Additionally, I thoroughly enjoy doing these things because they enable me to help our staff to provide students with opportunities that they may not otherwise receive. For instance, we educate many of our students about a variety of subjects—such as art, culture, nature, healthy eating, and community, to name a few—that they may not otherwise learn about in their elementary school. Similarly, we work very hard to educate our students about ways to appropriately and maturely respond to adverse situations such as conflicts, difficulties learning, etc. Their initial responses may involve violence towards others or doubting their own abilities, so we do our best to cultivate more positive attitudes, perspectives, and behaviors in these contexts. Whether or not our students are afforded these opportunities in other situations, I am glad to play some kind of role in providing them in our center. In light of all this, I think all of our staff members and volunteers enjoy the job so much because (1) the activities and games, etc. are fun to participate in and (2) we play a role in educating students.
However, in doing these things, each staff member also gets to know and build meaningful connections with our students as well.

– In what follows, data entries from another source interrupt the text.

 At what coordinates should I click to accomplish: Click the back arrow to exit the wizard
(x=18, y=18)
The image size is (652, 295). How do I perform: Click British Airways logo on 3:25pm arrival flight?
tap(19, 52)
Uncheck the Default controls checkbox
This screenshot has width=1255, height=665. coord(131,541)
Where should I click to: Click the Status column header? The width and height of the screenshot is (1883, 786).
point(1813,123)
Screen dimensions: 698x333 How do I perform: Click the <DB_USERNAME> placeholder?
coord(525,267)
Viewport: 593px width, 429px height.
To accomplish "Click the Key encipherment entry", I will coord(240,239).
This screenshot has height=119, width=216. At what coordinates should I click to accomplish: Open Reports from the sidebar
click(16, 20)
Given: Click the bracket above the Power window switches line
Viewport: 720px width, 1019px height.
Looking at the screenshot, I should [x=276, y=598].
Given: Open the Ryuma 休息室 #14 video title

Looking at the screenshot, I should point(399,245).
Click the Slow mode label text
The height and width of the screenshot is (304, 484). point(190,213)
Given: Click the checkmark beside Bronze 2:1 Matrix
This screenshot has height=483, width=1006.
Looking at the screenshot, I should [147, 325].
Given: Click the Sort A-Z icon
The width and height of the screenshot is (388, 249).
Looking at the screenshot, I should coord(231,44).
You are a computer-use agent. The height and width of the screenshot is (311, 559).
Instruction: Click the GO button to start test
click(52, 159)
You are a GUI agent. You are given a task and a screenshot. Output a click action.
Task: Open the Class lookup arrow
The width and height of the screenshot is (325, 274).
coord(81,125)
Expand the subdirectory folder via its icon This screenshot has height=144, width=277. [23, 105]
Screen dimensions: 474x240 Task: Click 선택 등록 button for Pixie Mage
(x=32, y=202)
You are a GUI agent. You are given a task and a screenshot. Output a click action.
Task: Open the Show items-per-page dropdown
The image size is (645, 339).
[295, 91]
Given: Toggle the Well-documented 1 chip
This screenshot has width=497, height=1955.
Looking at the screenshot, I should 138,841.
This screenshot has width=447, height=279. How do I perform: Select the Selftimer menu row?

In my opinion, this is the aspect of our job that everyone seems to appreciate the most. I don’t think there’s ever been a day wherein staff members couldn’t find a great deal of humor in our students’ personalities; and as we get to know their personalities more, it seems like they only become funnier and funnier. Not to mention, as time goes on, we have the opportunity to see them grow and evolve—for better or worse. This allows us to recognize and appreciate the instances in which it is clear that our program has significantly impacted a student for the better, which is a very rewarding feeling for any teacher, community service worker, or professional who works to help others. Furthermore, because of the rapport that we build with our students, I think that all of our staff members and volunteers take pride in being a role model of sorts and knowing that we have the potential to shape our students in positive ways as a result.
Since the other Duquesne work study employees / volunteers and myself are of a younger age than the other staff members, I think that we are in a unique position to be especially effective role models for the students. I think this is because so many of them have older siblings and cousins who are in our age range, so they are used to viewing these people in a different light than they view people who are closer in age to their parents. This certainly seems to be the case in our programs, as many students talk about learning ‘cool’ and acceptable things from these people. Therefore, I think we (work-study employees and volunteers) are in a unique position to model behaviors, habits, interests, etc. that may not otherwise be modeled for our students. I think we all find this to be very rewarding because it reminds us that we do have an impact on them, which further motivates us to maximize the positive impacts we have. This is certainly not to say that our other staff members are not positive role models for our students, however; they too are role models that benefit our students in their own unique ways. Nonetheless, my point of saying all this was mainly to give an idea of what it’s like to be a work-study employee or volunteer at The BrashearAssociation.
In conclusion, I honestly cannot think of a work-study or volunteer opportunity that I would enjoy doing more than I enjoy working at The Brashear Association. I am very grateful that Duquesne University provided me with the means to obtain this position, and I am equally grateful that The Brashear Association provided me with this opportunity.